Search code examples
marklogic

Any parameter to set max forest size in MarkLogic?


Are there any parameters to control max size of the forests? or any best practice, script in operation?


Solution

  • There is not a hard limit on forest size, but there are some general guidelines. Factors such as the size and type of documents, indexes, hardware specs, and usage patterns can affect performance.

    Guidance from chapter 3 of the MarkLogic Scalability, Availability, and Failover Guide:

    Forest Sizes Per Data Node Host

    As your content grows in size, you might need to add forests to your database. There is no limit to the number of forests in a database, but there are some guidelines for individual forest sizes where, if the guidelines are greatly exceeded, then you might see performance degradation.

    The numbers in these guidelines are not exact, and they can vary considerably based on the content. Rather, they are approximate, rule-of-thumb sizes. These numbers are based on average sized fragments of 10k to 100k. If your fragments are much larger on average, or if you have a lot of large binary documents, then the forests can probably be larger before running into any performance degradation.

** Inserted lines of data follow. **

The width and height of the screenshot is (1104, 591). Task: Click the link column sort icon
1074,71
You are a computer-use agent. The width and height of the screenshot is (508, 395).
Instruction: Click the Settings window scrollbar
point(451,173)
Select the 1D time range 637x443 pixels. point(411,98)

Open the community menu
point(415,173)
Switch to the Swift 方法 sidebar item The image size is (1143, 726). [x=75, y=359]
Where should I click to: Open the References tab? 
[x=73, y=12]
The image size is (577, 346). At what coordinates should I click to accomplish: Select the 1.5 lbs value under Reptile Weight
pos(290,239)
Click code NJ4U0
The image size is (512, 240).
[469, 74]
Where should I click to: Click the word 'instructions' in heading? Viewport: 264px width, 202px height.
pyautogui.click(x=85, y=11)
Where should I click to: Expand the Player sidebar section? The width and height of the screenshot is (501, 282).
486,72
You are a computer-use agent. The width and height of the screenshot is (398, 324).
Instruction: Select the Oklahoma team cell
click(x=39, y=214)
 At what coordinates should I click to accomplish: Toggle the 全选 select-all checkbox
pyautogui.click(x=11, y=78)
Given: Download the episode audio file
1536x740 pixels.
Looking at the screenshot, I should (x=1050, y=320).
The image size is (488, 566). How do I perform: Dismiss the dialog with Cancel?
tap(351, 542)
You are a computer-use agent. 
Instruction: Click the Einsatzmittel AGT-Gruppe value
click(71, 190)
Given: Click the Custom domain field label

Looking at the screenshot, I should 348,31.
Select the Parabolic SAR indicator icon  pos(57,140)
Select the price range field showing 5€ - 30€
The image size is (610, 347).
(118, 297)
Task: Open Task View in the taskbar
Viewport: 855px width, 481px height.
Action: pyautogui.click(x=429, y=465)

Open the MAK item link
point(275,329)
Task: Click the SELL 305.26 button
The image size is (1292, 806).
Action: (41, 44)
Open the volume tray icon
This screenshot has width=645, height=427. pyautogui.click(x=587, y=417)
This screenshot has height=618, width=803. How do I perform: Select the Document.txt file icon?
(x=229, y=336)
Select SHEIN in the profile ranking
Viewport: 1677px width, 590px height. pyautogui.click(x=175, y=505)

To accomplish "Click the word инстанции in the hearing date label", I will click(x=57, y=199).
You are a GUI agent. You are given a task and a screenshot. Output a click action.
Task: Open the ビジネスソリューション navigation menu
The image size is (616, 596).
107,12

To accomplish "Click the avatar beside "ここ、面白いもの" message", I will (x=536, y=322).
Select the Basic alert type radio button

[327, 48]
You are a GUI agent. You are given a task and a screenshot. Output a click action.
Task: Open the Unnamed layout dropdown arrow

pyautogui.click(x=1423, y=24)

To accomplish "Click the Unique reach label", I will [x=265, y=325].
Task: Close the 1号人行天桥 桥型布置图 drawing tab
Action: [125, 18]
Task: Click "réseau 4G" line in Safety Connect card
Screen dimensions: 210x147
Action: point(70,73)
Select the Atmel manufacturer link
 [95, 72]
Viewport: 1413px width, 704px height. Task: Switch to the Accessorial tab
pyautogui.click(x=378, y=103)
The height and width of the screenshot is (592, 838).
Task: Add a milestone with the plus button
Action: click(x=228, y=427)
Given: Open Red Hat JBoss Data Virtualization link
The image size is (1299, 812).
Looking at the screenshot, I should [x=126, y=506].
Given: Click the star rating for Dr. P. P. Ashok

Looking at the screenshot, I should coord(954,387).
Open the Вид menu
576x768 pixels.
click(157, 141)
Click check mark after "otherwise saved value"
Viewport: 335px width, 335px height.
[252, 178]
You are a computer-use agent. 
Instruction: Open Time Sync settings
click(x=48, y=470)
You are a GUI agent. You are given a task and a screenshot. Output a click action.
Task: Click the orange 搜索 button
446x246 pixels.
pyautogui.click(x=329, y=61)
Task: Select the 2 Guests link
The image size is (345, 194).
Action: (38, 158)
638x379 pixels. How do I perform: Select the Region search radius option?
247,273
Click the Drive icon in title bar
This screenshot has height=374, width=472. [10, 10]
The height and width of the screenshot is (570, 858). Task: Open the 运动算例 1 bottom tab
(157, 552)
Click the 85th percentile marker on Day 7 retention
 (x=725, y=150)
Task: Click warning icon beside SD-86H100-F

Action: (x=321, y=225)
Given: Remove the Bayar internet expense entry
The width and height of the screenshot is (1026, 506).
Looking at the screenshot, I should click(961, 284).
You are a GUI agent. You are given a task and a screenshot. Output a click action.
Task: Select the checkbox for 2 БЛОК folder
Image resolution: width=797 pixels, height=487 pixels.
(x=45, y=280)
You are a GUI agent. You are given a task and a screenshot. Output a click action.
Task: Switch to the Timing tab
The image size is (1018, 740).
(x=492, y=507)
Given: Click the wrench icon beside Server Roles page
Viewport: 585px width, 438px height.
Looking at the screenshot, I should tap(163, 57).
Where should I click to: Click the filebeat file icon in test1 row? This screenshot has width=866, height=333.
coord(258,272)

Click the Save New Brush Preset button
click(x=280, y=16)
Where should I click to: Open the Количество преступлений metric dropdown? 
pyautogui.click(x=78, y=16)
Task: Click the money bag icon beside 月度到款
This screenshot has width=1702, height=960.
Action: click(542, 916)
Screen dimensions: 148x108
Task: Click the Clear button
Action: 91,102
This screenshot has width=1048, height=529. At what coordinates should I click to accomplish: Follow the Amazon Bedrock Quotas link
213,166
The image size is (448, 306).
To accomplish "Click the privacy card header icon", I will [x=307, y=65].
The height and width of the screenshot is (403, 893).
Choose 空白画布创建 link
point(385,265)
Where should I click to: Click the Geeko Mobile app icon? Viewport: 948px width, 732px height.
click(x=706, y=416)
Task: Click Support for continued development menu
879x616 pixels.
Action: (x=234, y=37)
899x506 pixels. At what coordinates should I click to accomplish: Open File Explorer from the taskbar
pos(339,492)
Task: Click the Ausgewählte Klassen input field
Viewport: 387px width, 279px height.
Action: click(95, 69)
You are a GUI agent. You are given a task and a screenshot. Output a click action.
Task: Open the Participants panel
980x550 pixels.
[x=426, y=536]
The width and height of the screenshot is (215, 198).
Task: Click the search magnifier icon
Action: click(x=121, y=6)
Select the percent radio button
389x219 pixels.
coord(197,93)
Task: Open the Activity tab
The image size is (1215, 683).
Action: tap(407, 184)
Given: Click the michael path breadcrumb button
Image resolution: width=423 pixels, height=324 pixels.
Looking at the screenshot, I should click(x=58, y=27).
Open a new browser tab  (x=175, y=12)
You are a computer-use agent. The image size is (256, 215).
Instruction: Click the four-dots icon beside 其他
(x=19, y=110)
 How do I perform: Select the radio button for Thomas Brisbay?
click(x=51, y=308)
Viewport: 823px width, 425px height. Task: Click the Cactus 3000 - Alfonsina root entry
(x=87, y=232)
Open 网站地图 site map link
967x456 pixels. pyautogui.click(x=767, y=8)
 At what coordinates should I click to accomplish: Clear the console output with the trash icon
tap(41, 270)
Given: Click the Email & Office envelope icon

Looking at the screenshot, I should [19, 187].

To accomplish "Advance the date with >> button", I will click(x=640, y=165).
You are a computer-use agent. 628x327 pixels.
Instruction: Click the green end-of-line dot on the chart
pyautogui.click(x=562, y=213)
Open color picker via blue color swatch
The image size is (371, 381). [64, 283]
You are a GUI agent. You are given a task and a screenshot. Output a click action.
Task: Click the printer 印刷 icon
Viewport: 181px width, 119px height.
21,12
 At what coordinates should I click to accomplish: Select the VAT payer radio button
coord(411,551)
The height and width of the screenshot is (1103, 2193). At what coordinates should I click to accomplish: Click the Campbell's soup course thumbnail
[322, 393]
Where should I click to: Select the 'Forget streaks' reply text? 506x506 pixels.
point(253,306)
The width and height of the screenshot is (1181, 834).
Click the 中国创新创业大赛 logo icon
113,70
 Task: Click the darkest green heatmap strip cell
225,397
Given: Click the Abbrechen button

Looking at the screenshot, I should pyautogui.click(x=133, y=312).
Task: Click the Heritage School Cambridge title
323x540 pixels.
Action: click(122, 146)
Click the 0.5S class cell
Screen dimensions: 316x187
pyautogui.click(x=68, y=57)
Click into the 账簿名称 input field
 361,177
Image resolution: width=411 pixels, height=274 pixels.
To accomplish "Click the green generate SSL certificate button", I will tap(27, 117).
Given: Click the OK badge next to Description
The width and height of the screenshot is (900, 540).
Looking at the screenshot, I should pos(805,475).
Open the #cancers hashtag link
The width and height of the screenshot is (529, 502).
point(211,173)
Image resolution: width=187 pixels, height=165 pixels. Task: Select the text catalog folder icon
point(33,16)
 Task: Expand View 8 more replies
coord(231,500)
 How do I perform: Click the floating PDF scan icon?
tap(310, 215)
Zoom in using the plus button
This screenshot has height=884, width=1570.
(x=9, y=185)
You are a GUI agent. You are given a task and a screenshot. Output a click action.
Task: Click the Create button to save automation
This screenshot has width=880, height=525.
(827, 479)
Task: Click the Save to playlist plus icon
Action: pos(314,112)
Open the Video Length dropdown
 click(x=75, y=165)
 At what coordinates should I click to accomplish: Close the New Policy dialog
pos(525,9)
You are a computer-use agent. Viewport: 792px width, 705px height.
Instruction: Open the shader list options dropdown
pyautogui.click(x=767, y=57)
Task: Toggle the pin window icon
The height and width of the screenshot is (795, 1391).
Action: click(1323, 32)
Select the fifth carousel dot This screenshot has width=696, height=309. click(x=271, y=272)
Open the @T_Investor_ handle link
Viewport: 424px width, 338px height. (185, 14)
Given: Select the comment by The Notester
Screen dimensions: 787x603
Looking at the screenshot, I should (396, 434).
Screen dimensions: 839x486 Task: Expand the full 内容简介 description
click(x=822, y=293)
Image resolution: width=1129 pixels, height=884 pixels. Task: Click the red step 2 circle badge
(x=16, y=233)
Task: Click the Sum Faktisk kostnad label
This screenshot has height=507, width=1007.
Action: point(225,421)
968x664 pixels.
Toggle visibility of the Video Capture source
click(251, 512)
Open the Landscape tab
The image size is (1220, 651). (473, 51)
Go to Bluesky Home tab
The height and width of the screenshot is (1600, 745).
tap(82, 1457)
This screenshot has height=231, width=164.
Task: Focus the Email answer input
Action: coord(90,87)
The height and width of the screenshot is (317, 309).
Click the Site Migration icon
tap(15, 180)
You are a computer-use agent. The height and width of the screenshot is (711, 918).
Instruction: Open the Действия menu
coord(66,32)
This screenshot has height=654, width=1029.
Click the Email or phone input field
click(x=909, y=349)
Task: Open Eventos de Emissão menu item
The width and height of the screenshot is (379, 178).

    The rule-of-thumb maximum size for a forest is 512GB. Each forest should ideally have two vCPUs of processing power available on its host, with 8GB memory per vCPU. For example, a host with eight vCPUs and 64GB memory can manage four 512GB forests. For bare-metal systems, a hardware thread (hyperthread), is equivalent to a vCPU. It is a good idea to run performance tests with your own workload and content. If you have many configured indexes you may need more memory. Memory requirements may also increase over time as projects evolve and forests grow with more content and more indexes.